Timon: ‘Our university should focus even more on challenge-based learning, with actual societal challenges. To teach students to come up with the most practical solutions and develop a mindset of applying theory to real-world problems. I would also like UT to become even more of a place where students have the time and space to do things besides studying. Extracurricular activities help people to explore your interests. I know not everybody can afford a study delay. If it were up to me, UT would take measures to allow more students to look around for interesting positions on the side.’

‘On the long term, I hope that we will become the diverse university that we want to be. I think we made a mistake there, a couple of years ago – we wanted to change too quickly. The influx of students from abroad and the use of English have created some resistance. We should not only focus on pursuing our vision, but also on getting everybody to join the movement. I know Sterre Mkatini, our Diversity & Inclusion Officer, is doing a great job at making sure everybody feels safe and part of the UT community.’

Sarthak: ‘Your intentions are noble. I hope the changes you want to see will happen. They begin with students like you.’
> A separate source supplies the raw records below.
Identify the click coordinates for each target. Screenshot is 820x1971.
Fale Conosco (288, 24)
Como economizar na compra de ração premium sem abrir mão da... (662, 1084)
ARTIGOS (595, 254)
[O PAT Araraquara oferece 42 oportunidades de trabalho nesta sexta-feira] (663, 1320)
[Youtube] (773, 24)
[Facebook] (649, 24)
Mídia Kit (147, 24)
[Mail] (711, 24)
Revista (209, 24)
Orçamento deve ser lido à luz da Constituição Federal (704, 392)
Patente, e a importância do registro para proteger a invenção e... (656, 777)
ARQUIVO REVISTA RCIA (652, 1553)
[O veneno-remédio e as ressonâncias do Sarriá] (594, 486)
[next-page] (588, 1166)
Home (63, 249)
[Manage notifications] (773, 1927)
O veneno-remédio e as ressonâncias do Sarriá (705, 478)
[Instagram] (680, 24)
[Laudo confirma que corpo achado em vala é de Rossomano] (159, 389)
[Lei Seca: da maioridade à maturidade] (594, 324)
Timon: ‘Maybe. But it’s not only about me or students like me. It’s like when I throw a party. I always enjoy myself best when I know other people are having a good time.’

Timon Metz BSc (1997)

has a bachelor’s degree in Technical Medicine from UT. Currently, he is enrolled in a master’s in Industrial Engineering and Management. Besides, he works for UT’s Student Union and WellBased, an Enschede start-up company. Timon was a board member of student association Audentis and a member of the University Council. He is also the prime minister of the Student Cabinet.

Sarthak Misra (1977)

is a professor in the Department of Biomechanical Engineering and heads the Surgical Robotics Lab (SRL) at UT. He is broadly interested in the design, modelling, and control of micro- and macro-electromechanical systems with applications in medical robotics. Sarthak is also a professor at the University of Groningen and University Medical Center Groningen. Before coming to the Netherlands in 2009, he studied Mechanical Engineering at McGill University in Montreal and obtained his PhD at the Johns Hopkins University in Baltimore (USA). Prior to commencing his doctoral studies, he spent three years as a dynamics and control analyst on the International Space Station Program in Houston (USA) and Montreal (Canada). In the Netherlands, he has since obtained several major research grants, including a Veni and Vidi grants from NWO, and ERC Starting, Consolidator, and Proof-of-Concept grants.